[РАБОТА С ТЕКСТОМ]:
1. Перечислите в порядке появления все реплики прямой речи из текста о доноре на операционном столе.
2. Объясните по тексту о доноре на операционном столе, для чего Анатолий хотел попросить не так часто перекрывать кислород и что помешало ему это сделать.

[ТЕКСТ ДЛЯ ЧТЕНИЯ]:
– Пожалуйста, донор,– пригласила сестра.
Анатолий лег на высокий, крытый белым стол. Анестезиолог сделал укол в левую руку. Игла не хотела держаться, кто-то подошел, ввел ее глубже и закрепил лейкопластырем. Открыли краник слева, и из коробочки потекла, разливаясь по телу, горячая, жгучая жидкость. Показалось, будто стискивают жгутом. Ему закрыли глаза. Чей-то голос: «Можно начинать». Дали кислородную маску. Послышалось неприятное жужжание, словно заработала бормашина. Прикоснулась к груди игла... Он хотел попросить не так часто перекрывать кислород, чтобы сделать глубокий вдох и приготовиться к боли, но не было сил. Попробовал пошевелить пальцем и не смог. В голове мелькнуло: а вдруг из этого состояния он никогда не выйдет?
– Реже отключайте кислород,– попросил мужской голос.
После первого прокола кто-то сказал разочарованно:
– Боже, только десять кубиков!..
Он знал, что нужно 170. И подумал, сколько же еще терпеть...
Через несколько минут врач открыл ему один глаз и сказал: «А он ведь все слышит, все понимает...»

[ИСХОДНЫЕ ДАННЫЕ]:
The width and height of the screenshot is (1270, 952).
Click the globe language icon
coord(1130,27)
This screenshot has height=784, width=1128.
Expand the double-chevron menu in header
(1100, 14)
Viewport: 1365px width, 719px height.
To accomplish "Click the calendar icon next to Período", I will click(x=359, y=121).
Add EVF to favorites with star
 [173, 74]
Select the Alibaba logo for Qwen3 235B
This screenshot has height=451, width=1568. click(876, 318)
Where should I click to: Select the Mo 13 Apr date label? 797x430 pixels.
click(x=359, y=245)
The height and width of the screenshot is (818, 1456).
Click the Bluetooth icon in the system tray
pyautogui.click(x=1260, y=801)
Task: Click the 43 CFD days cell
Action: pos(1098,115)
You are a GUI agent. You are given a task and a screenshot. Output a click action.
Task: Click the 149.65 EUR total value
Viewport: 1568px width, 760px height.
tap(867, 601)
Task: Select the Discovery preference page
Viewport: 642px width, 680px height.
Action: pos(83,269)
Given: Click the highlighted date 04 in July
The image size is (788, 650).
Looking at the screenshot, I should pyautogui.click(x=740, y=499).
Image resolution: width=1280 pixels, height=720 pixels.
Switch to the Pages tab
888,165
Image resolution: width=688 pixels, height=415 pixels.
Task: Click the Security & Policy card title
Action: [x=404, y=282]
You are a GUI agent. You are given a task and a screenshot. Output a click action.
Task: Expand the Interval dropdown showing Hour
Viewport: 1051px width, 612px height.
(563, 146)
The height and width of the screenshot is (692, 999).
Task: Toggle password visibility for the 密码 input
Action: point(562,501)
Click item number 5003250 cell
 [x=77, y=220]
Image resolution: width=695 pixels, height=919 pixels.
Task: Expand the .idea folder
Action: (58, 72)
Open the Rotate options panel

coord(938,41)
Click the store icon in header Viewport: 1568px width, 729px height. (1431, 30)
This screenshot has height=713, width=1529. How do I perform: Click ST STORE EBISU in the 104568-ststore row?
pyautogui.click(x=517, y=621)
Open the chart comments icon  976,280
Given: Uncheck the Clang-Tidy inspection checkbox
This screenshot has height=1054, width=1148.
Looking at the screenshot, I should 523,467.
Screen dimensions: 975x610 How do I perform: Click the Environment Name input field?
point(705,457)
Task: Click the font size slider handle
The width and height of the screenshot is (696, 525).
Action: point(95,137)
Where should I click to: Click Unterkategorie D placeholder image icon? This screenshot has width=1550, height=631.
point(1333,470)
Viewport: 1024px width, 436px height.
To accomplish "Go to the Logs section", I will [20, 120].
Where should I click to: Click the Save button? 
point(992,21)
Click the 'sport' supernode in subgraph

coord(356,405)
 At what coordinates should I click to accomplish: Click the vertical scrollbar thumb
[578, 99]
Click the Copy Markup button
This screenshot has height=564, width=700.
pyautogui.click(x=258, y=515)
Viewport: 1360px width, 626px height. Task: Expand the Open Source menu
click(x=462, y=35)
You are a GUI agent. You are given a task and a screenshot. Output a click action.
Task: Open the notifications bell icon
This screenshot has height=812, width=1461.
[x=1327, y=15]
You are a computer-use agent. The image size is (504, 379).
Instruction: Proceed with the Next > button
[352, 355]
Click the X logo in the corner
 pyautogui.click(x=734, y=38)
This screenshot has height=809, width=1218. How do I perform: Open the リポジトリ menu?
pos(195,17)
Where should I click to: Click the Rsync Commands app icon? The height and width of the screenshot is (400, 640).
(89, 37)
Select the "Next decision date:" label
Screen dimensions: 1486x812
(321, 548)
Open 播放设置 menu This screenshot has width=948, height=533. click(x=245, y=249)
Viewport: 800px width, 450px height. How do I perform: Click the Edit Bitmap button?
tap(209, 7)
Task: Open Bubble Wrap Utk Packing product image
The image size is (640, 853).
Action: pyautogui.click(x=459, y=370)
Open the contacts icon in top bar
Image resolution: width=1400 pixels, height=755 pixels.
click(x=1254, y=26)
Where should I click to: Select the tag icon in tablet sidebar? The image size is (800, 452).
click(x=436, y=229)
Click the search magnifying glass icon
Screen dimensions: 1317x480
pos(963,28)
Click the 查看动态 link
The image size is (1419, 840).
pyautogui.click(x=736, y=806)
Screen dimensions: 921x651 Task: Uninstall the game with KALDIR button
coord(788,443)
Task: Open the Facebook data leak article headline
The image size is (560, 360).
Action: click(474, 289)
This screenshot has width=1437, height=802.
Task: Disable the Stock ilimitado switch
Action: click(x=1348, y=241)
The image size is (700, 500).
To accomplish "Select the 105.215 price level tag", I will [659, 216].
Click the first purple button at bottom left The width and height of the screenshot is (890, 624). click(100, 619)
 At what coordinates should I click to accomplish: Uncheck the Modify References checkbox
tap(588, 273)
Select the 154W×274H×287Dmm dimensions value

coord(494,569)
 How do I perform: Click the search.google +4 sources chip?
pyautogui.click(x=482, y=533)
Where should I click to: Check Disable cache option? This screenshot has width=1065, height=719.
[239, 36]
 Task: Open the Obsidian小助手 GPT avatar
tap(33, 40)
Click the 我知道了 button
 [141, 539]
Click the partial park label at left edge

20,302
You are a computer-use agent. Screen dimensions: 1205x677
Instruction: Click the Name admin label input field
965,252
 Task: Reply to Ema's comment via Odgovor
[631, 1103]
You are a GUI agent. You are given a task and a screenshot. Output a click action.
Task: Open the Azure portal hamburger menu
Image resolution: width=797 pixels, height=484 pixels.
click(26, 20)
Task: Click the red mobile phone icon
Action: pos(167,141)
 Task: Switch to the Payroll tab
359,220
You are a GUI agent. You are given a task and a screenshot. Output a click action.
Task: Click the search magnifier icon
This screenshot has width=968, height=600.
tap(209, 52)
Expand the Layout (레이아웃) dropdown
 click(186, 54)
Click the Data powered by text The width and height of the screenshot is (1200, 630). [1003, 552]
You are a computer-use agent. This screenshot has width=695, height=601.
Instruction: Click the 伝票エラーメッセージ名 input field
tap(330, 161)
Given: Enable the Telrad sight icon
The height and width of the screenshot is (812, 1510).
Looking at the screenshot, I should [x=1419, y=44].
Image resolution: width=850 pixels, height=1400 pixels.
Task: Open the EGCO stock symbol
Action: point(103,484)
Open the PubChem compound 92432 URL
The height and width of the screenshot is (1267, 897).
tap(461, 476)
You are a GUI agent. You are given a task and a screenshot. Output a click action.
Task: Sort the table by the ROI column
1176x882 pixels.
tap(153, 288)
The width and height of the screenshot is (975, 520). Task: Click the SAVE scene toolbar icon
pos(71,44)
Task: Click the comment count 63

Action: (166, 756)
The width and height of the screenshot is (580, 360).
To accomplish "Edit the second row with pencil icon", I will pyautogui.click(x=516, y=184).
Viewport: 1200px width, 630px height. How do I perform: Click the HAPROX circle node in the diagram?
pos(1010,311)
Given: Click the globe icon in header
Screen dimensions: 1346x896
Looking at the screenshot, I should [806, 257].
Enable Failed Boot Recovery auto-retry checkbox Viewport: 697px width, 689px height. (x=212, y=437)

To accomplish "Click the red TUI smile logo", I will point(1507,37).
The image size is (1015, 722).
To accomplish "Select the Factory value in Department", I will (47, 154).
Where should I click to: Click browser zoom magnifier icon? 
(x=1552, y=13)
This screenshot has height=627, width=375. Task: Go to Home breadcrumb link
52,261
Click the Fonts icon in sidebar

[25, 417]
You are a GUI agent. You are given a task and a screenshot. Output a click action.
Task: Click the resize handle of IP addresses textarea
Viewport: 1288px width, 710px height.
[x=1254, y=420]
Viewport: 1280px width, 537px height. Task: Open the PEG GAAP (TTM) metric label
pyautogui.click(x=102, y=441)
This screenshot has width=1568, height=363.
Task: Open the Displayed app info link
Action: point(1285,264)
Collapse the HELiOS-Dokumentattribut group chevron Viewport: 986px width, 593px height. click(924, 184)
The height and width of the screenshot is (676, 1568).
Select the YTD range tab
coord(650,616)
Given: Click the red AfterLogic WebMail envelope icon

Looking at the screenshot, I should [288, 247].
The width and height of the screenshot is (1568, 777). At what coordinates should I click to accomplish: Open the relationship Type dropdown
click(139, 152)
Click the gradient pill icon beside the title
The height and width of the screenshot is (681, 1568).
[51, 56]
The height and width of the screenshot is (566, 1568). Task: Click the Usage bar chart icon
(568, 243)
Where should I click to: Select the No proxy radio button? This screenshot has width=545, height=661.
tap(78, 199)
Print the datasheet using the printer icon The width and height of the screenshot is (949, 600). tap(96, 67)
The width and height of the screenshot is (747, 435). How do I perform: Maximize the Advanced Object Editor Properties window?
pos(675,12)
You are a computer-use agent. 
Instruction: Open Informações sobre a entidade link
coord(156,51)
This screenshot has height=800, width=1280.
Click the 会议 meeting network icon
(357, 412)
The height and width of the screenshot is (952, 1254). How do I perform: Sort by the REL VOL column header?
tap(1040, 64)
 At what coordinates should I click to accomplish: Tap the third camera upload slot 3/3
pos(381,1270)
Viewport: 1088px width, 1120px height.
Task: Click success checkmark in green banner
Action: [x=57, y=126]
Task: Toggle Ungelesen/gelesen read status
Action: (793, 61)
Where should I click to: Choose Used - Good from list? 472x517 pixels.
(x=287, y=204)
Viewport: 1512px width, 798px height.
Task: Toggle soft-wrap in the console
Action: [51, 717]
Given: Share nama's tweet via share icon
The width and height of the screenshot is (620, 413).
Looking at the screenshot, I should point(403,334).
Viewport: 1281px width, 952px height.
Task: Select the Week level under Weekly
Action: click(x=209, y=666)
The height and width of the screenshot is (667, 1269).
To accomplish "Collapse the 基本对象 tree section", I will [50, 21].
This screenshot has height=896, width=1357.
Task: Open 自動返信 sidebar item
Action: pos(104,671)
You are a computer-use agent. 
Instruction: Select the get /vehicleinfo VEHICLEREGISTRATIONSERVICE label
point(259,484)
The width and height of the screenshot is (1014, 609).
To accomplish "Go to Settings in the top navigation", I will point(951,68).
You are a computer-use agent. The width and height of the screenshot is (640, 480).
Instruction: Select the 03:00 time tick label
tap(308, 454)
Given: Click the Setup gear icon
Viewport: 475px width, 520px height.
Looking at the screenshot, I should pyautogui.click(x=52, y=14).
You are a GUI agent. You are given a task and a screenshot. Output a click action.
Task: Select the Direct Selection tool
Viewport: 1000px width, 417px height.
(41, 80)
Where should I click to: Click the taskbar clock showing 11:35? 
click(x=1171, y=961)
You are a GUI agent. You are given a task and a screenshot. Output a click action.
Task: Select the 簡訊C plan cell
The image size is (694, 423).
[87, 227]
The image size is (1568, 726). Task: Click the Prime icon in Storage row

[ОТВЕТЫ К ЗАДАНИЯМ]:
1.
«Пожалуйста, донор»
«Можно начинать»
«Реже отключайте кислород»
«Боже, только десять кубиков!..»
«А он ведь все слышит, все понимает...»

2. Анатолий хотел сделать глубокий вдох и приготовиться к боли. Попросить он не смог, потому что у него не было сил.